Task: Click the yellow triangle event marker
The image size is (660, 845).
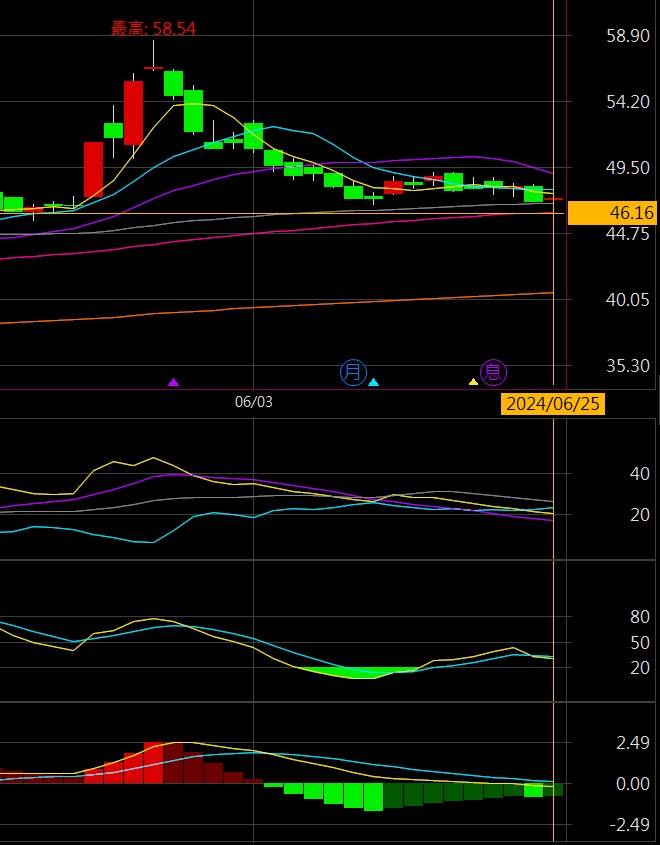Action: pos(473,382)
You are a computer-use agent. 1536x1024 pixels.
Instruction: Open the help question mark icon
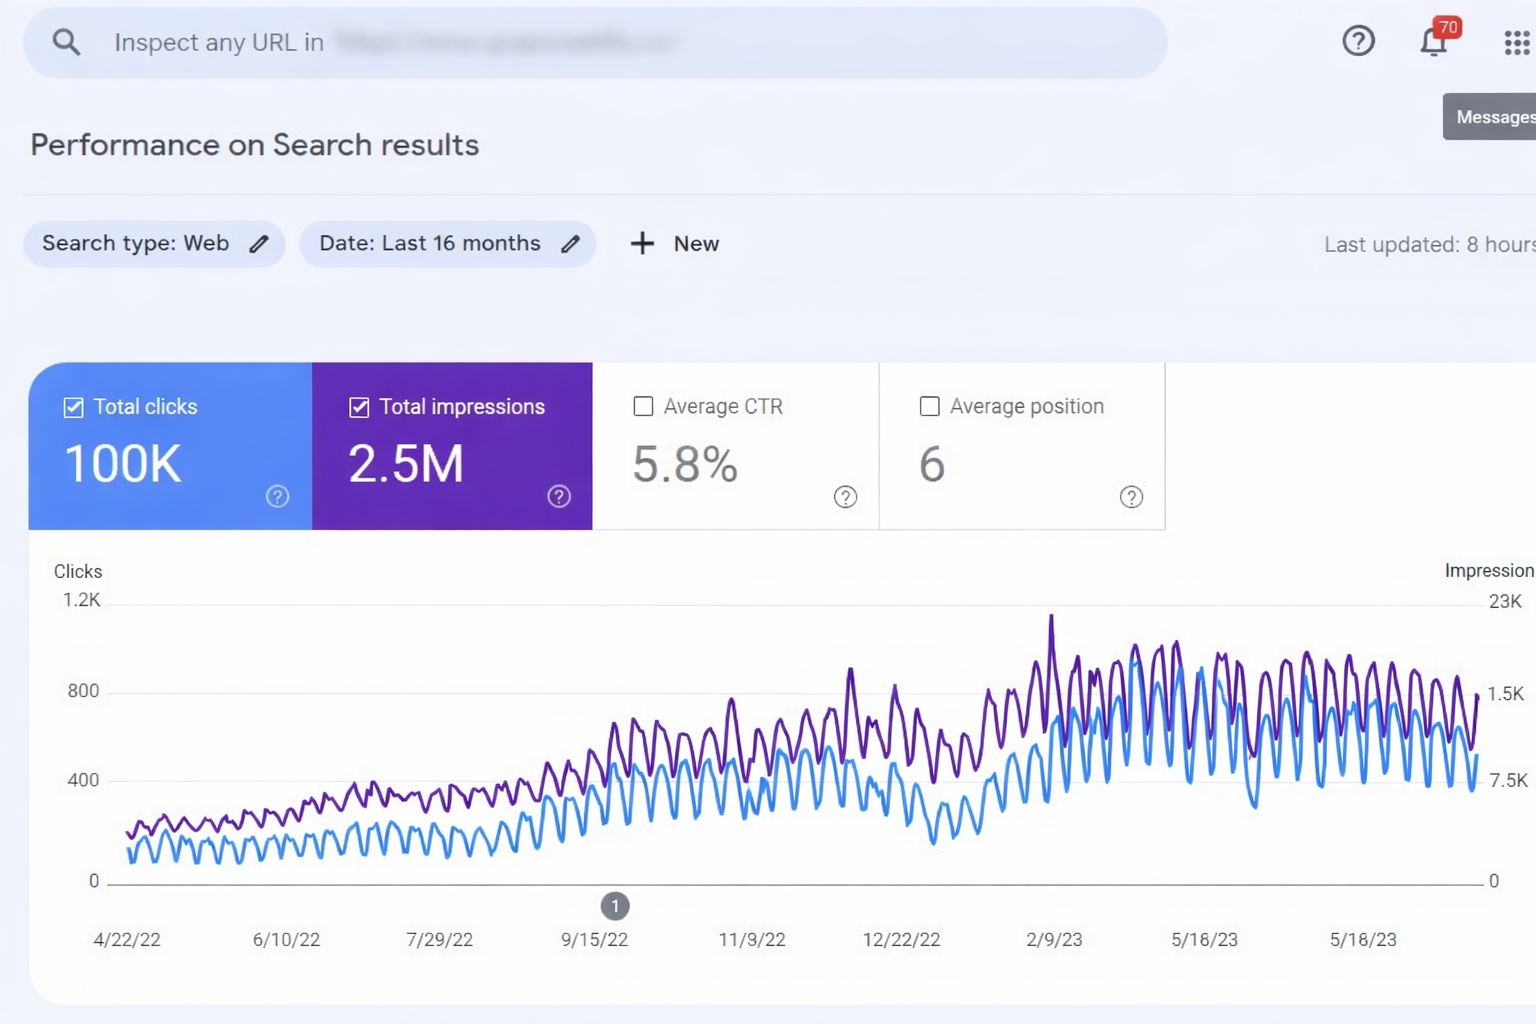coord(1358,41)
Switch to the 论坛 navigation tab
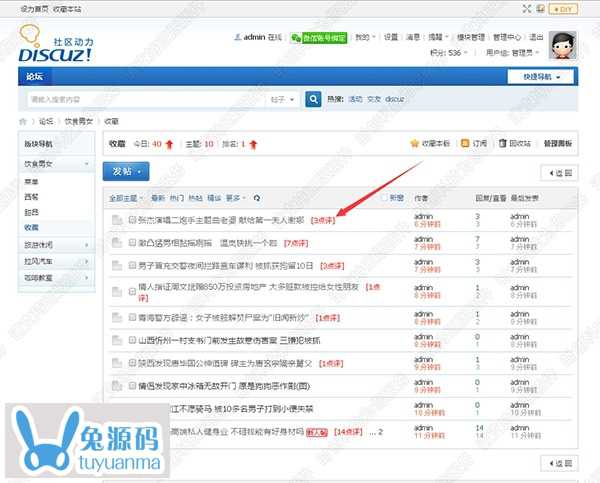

Exercise goal
Return the material above exactly; the images stay out.

Answer box
Task: Click the yellow triangle event marker
The image size is (660, 845).
Action: pos(473,382)
You are a computer-use agent. 1536x1024 pixels.
Instruction: Open the help question mark icon
coord(1358,41)
Switch to the 论坛 navigation tab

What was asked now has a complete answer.